DOCUMENT SECTION >>
★ ★ ★ ★

So he arrived in Melbourne with little competitive tennis in his legs, yet the world No2 is never underestimated. He had used his off season and rehab months wisely, returning with a re-grooved, flatter, faster serve—another of the old guard aiming to protect their place at the top by building some improvements into the formula that had helped him stay so competitive for around 15 years.
His first brush with Australian competition was James Duckworth in the first round, and it was a good test in the heat of the day to get Nadal up to scratch. Two and a quarter hours, and Nadal notched up 38 winners to just 11 unforced errors, 6-4, 6-3, 7-5.
Then came Matthew Ebden, who reached a career-high 39 late last season, and with a game suited to the faster hard courts of home. The Rod Laver Arena was packed, but Nadal threw down the gauntlet immediately be electing to demo his new serve.
And it was an intimidating start—as if the Spaniard’s sleeveless shirt and ever-intense body-language were not intimidating enough. Though it was, in fact, the Spaniard’s forehand that intimidated most in the first game, with two contrasting but equally impressive winners.
Ebden’s serve made an equal statement, though, with a couple of aces and a love hold, and he got the first sniff of a chance in the seventh game with some attacking tactics, first pulling off a forehand pass worthy of Nadal himself, deuce, and then a cross-court forehand. All at once, Ebden had a break chance, and went for it with a net rush, only to miscalculate the volley.
It was a blazing start for the Aussie, who constantly tried to turn energetic defence into attack, but with Nadal at 4-3, they had played an exhausting half hour already, and sure enough, Nadal sensed his moment courtesy of two nervy double faults from Ebden to break. The energy drained from the Rod Laver Arena, and Nadal stepped up to serve for the set: It took him a matter of moments, 6-3.
It also seemed to take the wind out of Ebden’s sails after such a competitive, high-quality first set, and Nadal got a quick break in the second as he began to master the Aussie’s strategy and pace.
Ebden’s error rate rose from nine in the first set to 21 by the time Nadal broke for a second time, 5-2, in the second. The Spaniard had made just eight errors by the time he sealed the set, 6-2.
Ebden, pressed so hard from inside the baseline by Nadal, had backed off his net-attacking tennis of the first set, and Nadal had taken full advantage. But the Aussie upped it again to hold the first game of the third. His problem was that Nadal was now in perfect rhythm, striking winners down both lines, forehand and backhand, and running down all that was thrown at him. It was soul-destroying for the Aussie, and broke Ebden in third game.
The home man got a look at Nadal’s serve in the fourth game, but two aces from the Spaniard snuffed out the chance, 3-1. Then the Australian faced two more break points, and some great defence around the net thrilled the home supporters and finally drew an error from Nadal—and another, as the Spaniard netted a regular forehand. An ace, and Ebden had held, and the Rod Laver arena loved it.
Yet it would be to no avail, as Nadal even rode a wave of beer-fuelled jokes to pull off some remarkable defence—turning drop-shots into winning lobs—and broke again for 5-2. A seventh ace brought up set point, but although Ebden went for broke to earn a break point, Nadal would not be denied and, in familiar style, dealt the final blow with a forehand winner, 6-2: 33 winners, 15 errors, and faster serving than Ebden across the board.

★ ★ ★ ★

SHORT TASK 1 >>
Answer these from the tennis report:
(a) What was the score of Nadal's first-round win over James Duckworth?
(b) What career-high ranking did Matthew Ebden reach late last season?
(c) How many winners and errors did Nadal finish with against Ebden?
SHORT TASK 2 >> Can you write the next part of the tennis report on Nadal's Melbourne matches, starting after its last sentence?

(Word and element location records)
★ ★ ★ ★

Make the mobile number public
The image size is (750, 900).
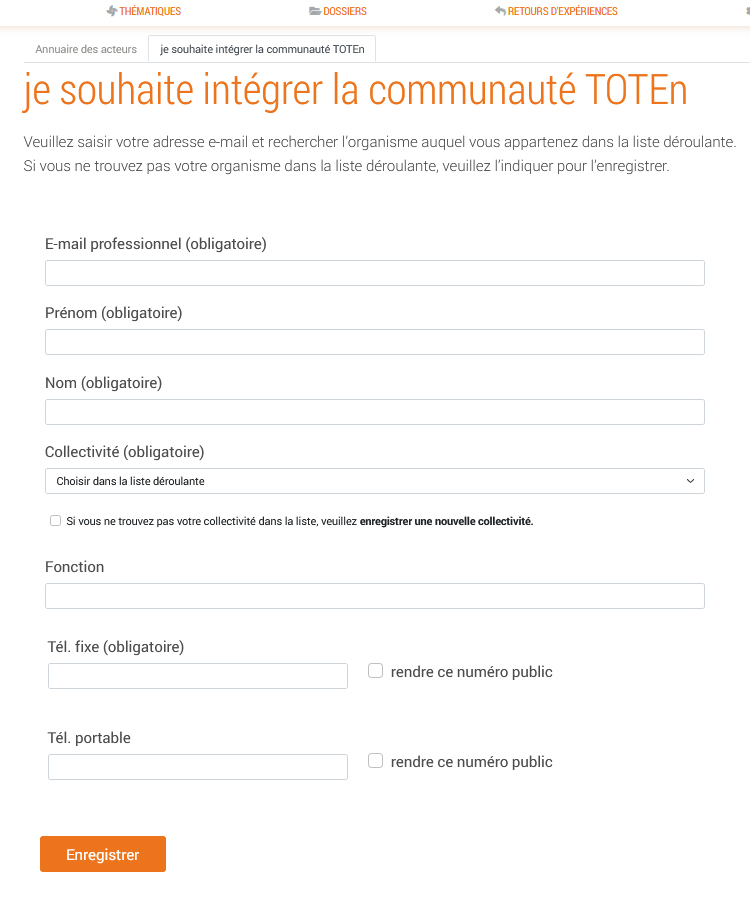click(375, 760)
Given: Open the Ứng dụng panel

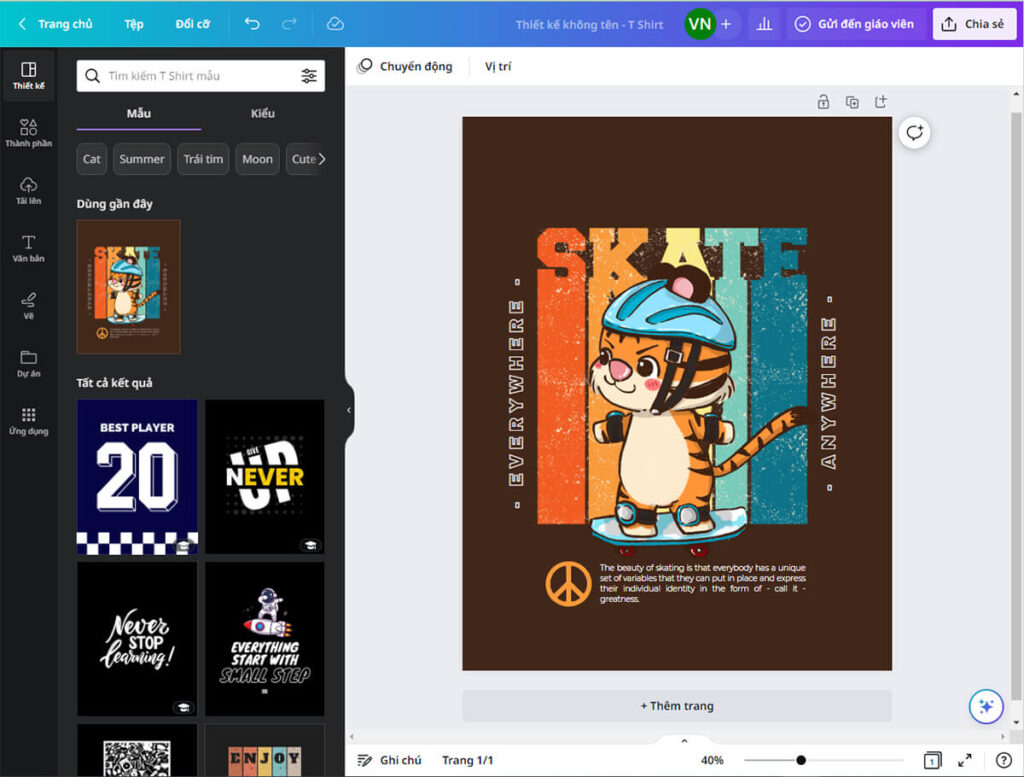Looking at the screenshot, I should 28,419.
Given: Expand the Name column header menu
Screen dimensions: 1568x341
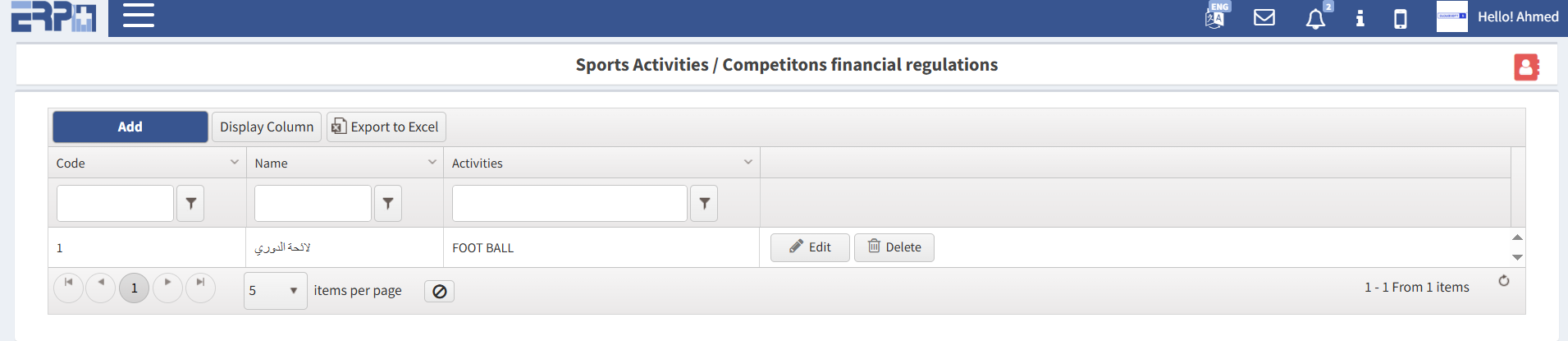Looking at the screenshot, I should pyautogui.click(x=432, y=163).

★ ★ ★ ★

FINAL RESULT 1 >>
(a) 6-4, 6-3, 7-5
(b) 39
(c) 33 winners and 15 errors

FINAL RESULT 2 >>
And so Nadal, in under two hours, cruised to a third Australian opponent, and one that will surely be the most raucously supported of all. He will face the fresh-faced, 19-year-old Alex de Minaur, one of the most exciting young players to emerge in the last year.
Such has the slight, nimble, energetic de Minaur soared that he was named 2018’s ATP Newcomer of the Year, achieving a jump from 208 to a current high of 29, and his first seeding in a Major.
His passion for playing at home converted his first final run in Sydney last year into his first title last week, and he was on court again a day later to beat Pedro Sousa.
His next, which would take him to his third straight Major third round, turned into an epic of almost four hours in five sets against qualifier Henri Laaksonen.
De Minaur looked comfortable in taking the first two sets, 6-4, 6-2, but after an exchange of breaks in the third, the Swiss took it to a tie-break with increasingly aggressive tennis—20 winners in this set alone to five from the Aussie—and edged the set, 7-6(7).
The Swiss tactics paid off again, as he got the deciding break in the fourth, 6-4, but de Minaur raced in to get a quick break at the start of the third set, 2-0. Yet with three and a half hours on the clock, the match was still not done. Laaksonen produced a couple of blistering forehands to keep up the pressure on the teenager, de Minaur resisted through a gruelling 29-shot rally played across every inch of the court, and the Swiss got the break back, deservedly so.
It was proving to be a bold, powerful performance from the Swiss qualifier, ranked 166 in the world and with just one Major match-win to his name—in the first round this week. But the quality and determination of the Aussie teenager proved too much: He won through, 6-3.
Afterwards, he put it simply: “I just didn’t want to lose… You guys got me through that and I can’t thank you enough.”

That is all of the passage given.